Na identificação com o sentido de dignidade da pessoa humana, o rejeitado costuma ser mais numeroso do que o selecionado como aceitável. É peculiaridade que predispõe ao não consentimento. Acentua, pois, as chances de uma troca de “socos de opinião obstinada” entre imposições de deveres profissionais e resguardos por direitos de cidadania. Pode culminar numa sensação de nocaute mental. Quem será o juiz para construir um compassivo “empate técnico”? Recomendo a Bioética!

Oscar Freire (1882-1923) foi um professor de Medicina Legal cuja meteórica e brilhante carreira encerrou-se subita e precocemente. Há cerca de 100 anos, ele organizou os registros de óbitos no Brasil e contribuiu para lhes dar confiabilidade. Era, então, a maior preocupação sobre a terminalidade de vida. Desde então, permaneceu facultativo ter um médico assistindo o nascimento, mas, a sua exigência por ocasião da morte se expandiu para muito além da obrigatoriedade de um preenchimento do Certificado de Óbito.

Neste século XXI, o final da vida apresenta contornos de preocupação moral, ética e legal a reboque de extraordinários progressos das ciências básicas e aplicadas sobre qualidade de vida e expectativa de sobrevida.  Se é verdade que começamos a morrer quando nascemos, tornou-se verdade também que  a Medicina tem adiado o dia e a hora do preenchimento dos certificados de óbitos de cada cidadão brasileiro, em ausência de distanásia. Em 1940, o Brasil tinha cerca de 4% de pessoas com 60 anos ou mais de idade e em 2017, cerca de 14%, percentual em projetada ascensão para as próximas décadas. Não obstante, ninguém pode se considerar bem preparado para lidar com a terminalidade da vida no ecossistema da beira do leito atual. É preciso direcionar conhecimentos e mudar paradigmas!
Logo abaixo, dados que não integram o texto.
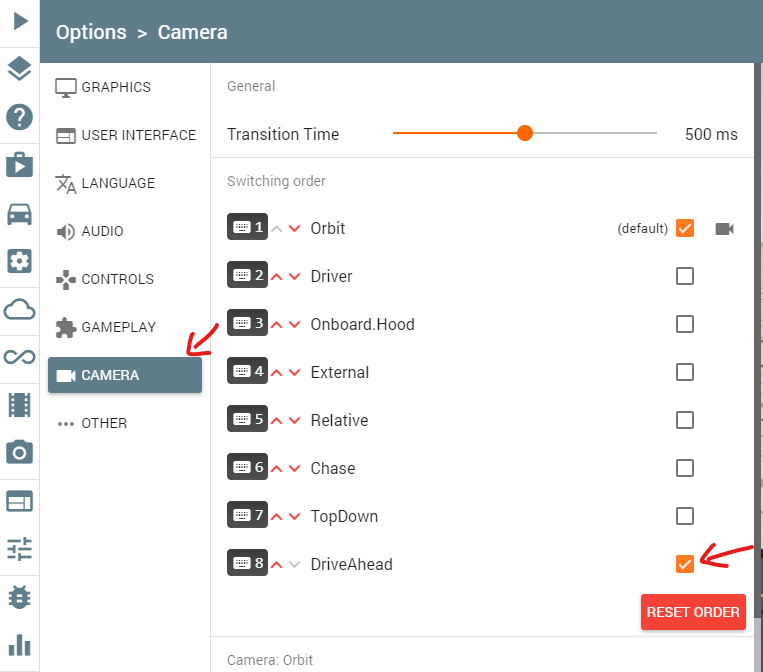The width and height of the screenshot is (763, 672).
Task: Click the video camera icon beside Orbit
Action: 725,229
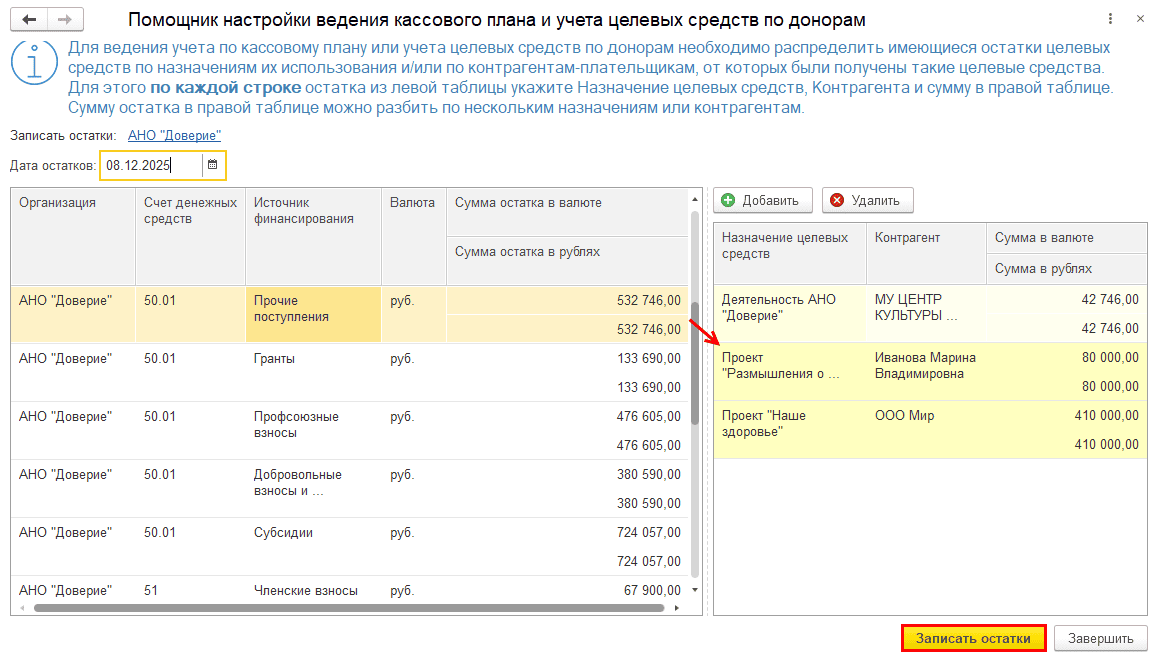Click the Завершить button
The width and height of the screenshot is (1156, 659).
point(1100,638)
As resoluções  CFM 1.805/2006 – que trata de critérios para a prática da ortotanásia- e CFM 1995/2012  – sobre diretivas antecipadas de vontade do paciente- são ilustrativas de esforços de órgãos representativos da Medicina para educar sobre a morte perante inúmeros vieses socioculturais e religiosos. A primeira foi incorporada ao parágrafo único do Art. 41 do Código de Ética médica vigente: Nos casos de doença incurável e terminal, deve o médico oferecer todos os cuidados paliativos disponíveis sem empreender ações diagnósticas ou terapêuticas inúteis ou obstinadas, levando sempre em consideração a vontade expressa do paciente ou, na sua impossibilidade, a de seu representante legal. Já o chamado testamento vital aguarda legislação sustentadora. Observamos um grau de insegurança ética e jurídica sentido pelo médico na atenção a tais resoluções. A Bioética tem interesse em contribuir para assegurar a ambas disposições uma forte consonância deontológica.

Além de ortotanásia e de antecipação da decisão no caso de se tornar incapaz, o termo falência de múltiplos órgãos é de uso recente na terminalidade da vida. Este termo vago de patologia para uma complexidade da causa-mortis representa a antítese da capacitação para a continuidade da vida com boa qualidade adaptada a múltiplos CIDs proporcionada pelo progressivo alcance terapêutico sobre disfunção de cada órgão. Como um professor costumava brincar: “… a farmacologia está ficando cada vez mais cirúrgica…”.

O senso de propósito mais preciso da Medicina sobre doenças que eram insolúveis ou pouco controladas ampliou o poder da Medicina que se sustenta no tripé diagnóstico, tratamento e prevenção. Mais disponibilidade de diagnóstico de certeza,  terapêutica controladora ou reversora e  prevenção por vacina e mudança de hábitos  tornou-se referência do compromisso do médico com a excelência do poder da Medicina. Na terminalidade da vida, há uma curva de aprendizado sobre o conceito de paliação que vem se integrando ao poder da Medicina. A beira do leito é  sala de aula exemplar!